[Saved data entries]

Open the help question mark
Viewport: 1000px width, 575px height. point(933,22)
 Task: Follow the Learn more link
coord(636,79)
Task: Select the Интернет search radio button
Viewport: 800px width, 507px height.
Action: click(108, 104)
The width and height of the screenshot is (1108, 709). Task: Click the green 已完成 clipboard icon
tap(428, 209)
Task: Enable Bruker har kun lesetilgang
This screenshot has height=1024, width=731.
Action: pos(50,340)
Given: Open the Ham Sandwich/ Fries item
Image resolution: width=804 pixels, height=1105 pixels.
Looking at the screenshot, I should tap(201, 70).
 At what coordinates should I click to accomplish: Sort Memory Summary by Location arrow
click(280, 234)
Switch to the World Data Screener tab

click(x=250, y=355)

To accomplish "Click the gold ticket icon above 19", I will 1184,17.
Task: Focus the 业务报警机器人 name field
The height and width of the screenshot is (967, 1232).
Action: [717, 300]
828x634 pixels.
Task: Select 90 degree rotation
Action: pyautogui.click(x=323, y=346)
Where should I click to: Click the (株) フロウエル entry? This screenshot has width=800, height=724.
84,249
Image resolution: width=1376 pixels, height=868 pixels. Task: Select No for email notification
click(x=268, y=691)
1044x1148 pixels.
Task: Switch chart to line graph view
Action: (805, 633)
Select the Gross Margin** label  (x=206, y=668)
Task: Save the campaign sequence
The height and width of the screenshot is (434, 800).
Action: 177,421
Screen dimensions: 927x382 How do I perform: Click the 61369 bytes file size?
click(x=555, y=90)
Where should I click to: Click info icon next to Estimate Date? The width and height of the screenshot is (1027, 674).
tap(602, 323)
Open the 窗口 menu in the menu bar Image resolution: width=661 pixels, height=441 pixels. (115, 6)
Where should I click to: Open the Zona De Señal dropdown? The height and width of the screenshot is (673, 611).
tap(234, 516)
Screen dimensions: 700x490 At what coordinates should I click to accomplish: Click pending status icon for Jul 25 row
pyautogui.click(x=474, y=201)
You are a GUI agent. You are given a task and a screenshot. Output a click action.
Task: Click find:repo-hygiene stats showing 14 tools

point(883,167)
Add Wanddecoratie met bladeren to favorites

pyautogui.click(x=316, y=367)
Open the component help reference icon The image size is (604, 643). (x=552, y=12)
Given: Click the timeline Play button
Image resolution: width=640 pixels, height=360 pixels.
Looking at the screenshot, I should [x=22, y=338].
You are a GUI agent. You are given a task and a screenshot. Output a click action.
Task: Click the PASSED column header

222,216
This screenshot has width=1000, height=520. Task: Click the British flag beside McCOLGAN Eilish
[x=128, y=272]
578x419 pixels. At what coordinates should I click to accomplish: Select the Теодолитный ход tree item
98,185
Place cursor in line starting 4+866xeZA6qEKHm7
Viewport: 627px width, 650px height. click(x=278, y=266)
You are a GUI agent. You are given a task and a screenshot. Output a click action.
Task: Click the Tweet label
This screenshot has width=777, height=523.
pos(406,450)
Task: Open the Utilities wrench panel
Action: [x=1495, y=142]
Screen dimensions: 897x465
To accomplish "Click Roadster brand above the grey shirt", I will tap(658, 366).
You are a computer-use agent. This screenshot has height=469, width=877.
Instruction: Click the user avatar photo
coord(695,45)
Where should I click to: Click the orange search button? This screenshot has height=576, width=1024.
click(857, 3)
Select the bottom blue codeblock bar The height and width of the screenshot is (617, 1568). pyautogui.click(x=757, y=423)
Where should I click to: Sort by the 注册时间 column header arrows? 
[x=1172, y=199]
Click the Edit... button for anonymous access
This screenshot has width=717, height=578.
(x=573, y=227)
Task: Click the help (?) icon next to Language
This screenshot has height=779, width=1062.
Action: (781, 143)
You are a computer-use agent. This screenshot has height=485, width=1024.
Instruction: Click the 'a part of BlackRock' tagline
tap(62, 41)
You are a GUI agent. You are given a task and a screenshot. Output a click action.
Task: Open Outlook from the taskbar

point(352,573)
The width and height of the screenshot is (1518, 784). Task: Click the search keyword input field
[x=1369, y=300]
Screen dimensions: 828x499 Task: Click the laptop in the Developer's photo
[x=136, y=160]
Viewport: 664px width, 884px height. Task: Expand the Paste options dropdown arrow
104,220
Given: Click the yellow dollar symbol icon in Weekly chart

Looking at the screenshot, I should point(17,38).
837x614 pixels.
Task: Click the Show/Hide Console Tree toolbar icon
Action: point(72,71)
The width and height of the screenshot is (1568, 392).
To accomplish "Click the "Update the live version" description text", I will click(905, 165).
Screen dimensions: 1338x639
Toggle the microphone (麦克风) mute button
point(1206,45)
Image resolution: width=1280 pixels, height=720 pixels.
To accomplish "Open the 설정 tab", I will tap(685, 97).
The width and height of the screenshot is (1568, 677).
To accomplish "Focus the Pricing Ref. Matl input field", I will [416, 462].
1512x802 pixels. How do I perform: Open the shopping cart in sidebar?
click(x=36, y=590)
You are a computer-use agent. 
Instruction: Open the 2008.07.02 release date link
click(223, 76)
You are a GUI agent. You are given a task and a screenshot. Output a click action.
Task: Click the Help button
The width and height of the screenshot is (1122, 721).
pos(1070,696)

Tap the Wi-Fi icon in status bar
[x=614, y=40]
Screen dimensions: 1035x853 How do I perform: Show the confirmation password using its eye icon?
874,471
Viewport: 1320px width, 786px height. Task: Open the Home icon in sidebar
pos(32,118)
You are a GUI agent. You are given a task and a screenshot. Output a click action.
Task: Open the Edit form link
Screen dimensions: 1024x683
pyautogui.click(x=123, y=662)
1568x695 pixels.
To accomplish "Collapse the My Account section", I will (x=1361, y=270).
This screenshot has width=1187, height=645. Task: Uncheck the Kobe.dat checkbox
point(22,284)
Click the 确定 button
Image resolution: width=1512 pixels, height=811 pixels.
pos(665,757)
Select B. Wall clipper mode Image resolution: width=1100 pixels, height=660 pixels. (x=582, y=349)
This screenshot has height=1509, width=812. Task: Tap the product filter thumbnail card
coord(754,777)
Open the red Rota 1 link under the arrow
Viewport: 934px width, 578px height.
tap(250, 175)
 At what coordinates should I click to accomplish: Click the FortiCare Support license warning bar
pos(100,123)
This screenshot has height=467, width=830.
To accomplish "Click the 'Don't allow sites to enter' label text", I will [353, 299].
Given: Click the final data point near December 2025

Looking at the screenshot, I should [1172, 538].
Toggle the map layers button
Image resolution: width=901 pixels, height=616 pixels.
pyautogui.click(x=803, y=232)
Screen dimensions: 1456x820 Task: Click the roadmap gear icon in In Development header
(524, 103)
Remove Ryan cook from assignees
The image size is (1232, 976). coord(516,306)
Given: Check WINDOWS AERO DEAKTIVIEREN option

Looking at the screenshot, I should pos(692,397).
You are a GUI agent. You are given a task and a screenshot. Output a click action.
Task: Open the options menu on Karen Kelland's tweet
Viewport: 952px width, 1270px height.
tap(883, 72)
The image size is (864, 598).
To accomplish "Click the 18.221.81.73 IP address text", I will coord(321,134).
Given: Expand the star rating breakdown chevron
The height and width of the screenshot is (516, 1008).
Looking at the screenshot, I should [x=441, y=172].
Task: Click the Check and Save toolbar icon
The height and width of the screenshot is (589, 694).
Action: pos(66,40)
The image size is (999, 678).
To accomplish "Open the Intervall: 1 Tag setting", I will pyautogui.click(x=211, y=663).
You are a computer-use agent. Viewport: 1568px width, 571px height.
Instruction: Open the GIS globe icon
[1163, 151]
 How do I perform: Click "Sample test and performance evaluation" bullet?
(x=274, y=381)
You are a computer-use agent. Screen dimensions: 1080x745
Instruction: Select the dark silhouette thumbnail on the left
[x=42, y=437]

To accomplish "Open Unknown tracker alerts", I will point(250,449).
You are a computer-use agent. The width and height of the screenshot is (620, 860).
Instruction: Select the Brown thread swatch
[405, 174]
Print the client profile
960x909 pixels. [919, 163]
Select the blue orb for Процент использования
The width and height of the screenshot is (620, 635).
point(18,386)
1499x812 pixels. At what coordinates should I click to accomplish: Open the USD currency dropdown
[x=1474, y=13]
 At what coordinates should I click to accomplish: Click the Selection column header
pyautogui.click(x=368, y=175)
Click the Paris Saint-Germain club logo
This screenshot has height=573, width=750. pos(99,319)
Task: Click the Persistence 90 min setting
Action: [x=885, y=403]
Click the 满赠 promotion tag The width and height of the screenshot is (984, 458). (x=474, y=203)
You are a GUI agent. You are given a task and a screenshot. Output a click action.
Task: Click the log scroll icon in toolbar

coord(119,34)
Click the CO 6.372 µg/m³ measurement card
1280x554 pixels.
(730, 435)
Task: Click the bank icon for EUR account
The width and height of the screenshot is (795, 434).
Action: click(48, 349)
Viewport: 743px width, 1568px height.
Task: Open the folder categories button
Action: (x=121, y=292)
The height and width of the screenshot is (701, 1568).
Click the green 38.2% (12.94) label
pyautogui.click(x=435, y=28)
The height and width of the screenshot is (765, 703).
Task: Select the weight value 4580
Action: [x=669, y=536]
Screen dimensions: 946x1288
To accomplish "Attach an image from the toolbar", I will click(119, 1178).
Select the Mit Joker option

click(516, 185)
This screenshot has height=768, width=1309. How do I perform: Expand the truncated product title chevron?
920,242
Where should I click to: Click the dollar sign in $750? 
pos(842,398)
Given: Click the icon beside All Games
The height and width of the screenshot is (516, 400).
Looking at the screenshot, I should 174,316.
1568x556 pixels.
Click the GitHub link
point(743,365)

PROBLEM DESCRIPTION
Only the lines with the string "will" are wanted; pick them out of the records above and copy them.

OUTPUT BELOW
To accomplish "Click the gold ticket icon above 19", I will 1184,17.
To accomplish "Click Roadster brand above the grey shirt", I will tap(658, 366).
To accomplish "Click the "Update the live version" description text", I will click(905, 165).
To accomplish "Open the 설정 tab", I will tap(685, 97).
To accomplish "Focus the Pricing Ref. Matl input field", I will [416, 462].
To accomplish "Collapse the My Account section", I will (x=1361, y=270).
To accomplish "Click the 'Don't allow sites to enter' label text", I will [353, 299].
To accomplish "Click the 18.221.81.73 IP address text", I will coord(321,134).
To accomplish "Open the Intervall: 1 Tag setting", I will pyautogui.click(x=211, y=663).
To accomplish "Open Unknown tracker alerts", I will point(250,449).
To accomplish "Attach an image from the toolbar", I will click(119, 1178).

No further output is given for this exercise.